ASEAN region feels Ukrainian economic pain

The international response to Russia’s invasion of Ukraine is certain to have a significant negative impact on a global economy only just recovering from the Covid-19 pandemic, which has cost more than $12.5 trillion worldwide to date, according to the International Monetary Fund has cost and killed more than 6 million people.

High prices for oil and wheat and many other commodities will reduce consumer demand, while disruptions to supply trains and material shortages will hurt production and airline disruptions will delay tourism revivals in some regions.

For Southeast Asia, the more immediate impact will be very different. Perhaps best positioned is Indonesia, whose oil imports are roughly offset by gas exports and whose large imports of wheat and other food products are more than offset by massive palm oil exports. Additionally, Indonesia is benefiting from buoyant copper and coffee and nickel prices have soared due to the disruption in Russian supplies.

Coal prices have also recovered dramatically, a boon for Indonesia, which exported nearly 315 million tons in 2021. The tourism sector is also beginning to recover from Covid, up 13.62 percent year-on-year in January as restrictions were eased. Indonesia already had a current account surplus before the Ukraine war and should therefore be able to support the recovery in domestic demand despite higher inflation.

Like Indonesia, Malaysia will benefit from rising palm oil and rubber prices and will be a net exporter of hydrocarbons, although it is also a major importer of other foods, including wheat. The revival of tourism should also have a supporting effect.

At the other end of the scale is the Philippines with its almost total dependence on imported oil and also large imports of wheat for human consumption and corn and soybeans for poultry and livestock. It is difficult to foresee that profits from transfers or at least short-term income from business process outsourcing will be offset. Tourism is likely to recover from Covid but electronics exports are likely to be flat at best due to aggregate global demand.

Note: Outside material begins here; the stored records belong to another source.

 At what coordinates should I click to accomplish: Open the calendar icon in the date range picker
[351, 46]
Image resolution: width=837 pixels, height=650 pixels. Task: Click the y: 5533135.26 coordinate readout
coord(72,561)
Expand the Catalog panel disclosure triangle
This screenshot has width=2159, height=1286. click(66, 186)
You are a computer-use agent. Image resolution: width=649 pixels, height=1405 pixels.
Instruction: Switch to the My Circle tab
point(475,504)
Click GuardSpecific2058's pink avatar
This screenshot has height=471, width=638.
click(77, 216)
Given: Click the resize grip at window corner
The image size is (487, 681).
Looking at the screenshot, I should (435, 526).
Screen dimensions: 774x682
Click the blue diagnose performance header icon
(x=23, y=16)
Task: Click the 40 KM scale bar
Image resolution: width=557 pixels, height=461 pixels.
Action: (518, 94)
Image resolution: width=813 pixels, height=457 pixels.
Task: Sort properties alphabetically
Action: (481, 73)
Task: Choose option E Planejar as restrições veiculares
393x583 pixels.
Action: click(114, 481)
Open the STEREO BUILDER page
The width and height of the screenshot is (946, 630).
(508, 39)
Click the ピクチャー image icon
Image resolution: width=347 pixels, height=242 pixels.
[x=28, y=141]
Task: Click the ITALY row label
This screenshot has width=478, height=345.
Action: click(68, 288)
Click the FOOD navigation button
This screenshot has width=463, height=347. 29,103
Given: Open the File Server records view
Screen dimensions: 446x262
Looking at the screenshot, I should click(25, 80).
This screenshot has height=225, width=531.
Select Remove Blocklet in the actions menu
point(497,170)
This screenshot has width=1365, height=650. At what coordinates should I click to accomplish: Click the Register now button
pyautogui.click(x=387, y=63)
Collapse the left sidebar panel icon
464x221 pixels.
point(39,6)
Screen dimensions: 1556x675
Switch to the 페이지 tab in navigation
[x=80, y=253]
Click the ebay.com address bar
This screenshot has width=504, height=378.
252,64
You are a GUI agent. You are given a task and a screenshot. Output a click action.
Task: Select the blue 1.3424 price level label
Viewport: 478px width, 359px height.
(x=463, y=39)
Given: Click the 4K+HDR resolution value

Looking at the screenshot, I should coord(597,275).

Thailand is also heavily dependent on oil imports, but this should more than be offset by rising prices for its agricultural exports. Export manufacturers and domestic demand are being dampened by price hikes and potential supply chain disruptions, but tourism is beginning to rebound from the pandemic, which may be spearheaded by visitors from Saudi Arabia and other oil exporters — though the once-thriving Russian business looks dead for now. Thailand, which had expected more than a million Russian tourists a year in its efforts to recover from the coronavirus, saw arrivals fall to almost zero. The government has officially taken a neutral position in the war.

Vietnam is now partially dependent on imported oil and gas, and higher prices for these are unlikely to be offset by higher prices for its own key commodity exports of rice, coffee and seafood. However, any weakness in foreign demand for manufactured goods should be offset by the gradual shift of investment from China to Vietnam.

Singapore could suffer from a drop in international financial business caused by freezing Russian and other assets – although it is also benefiting from an exodus from Hong Kong caused by Covid and political troubles. Tourism should also be revived.

However, if we look further ahead, the combination of Covid supply disruptions and now a war of unknown length that has created a new ‘Iron Curtain’ across Europe is sure to result in a decrease in reliance on offshore manufacturing and thus result from foreign investment in countries that do not provide significant domestic demand growth. This is where demographics come into play and could hurt Thailand in particular, whose years of low fertility rates prompted the government recently to talk about special measures to encourage childbirth.

On the political front, Singapore has been the most outspoken in its criticism of the invasion, aware that small countries need to be protected from larger neighbors. The Philippines and Indonesia have criticized the invasion, albeit in muted terms. Malaysia’s position was, as usual, a blank stare. Vietnam has remained silent, on the one hand because it depended on Russia for many of its military needs, and also recalled Russian support during the Vietnam War against the Americans. On the other hand, it’s obviously nervous about the principle of regaining a lost empire, and sees parallels with China’s invasion of Vietnam in 1979, when the Vietnamese fought the far larger Chinese military to a standstill.

ASEAN issued a typically empty statement, and Myanmar’s military government was the only one in the region to express support for Russia. That said a lot about the two.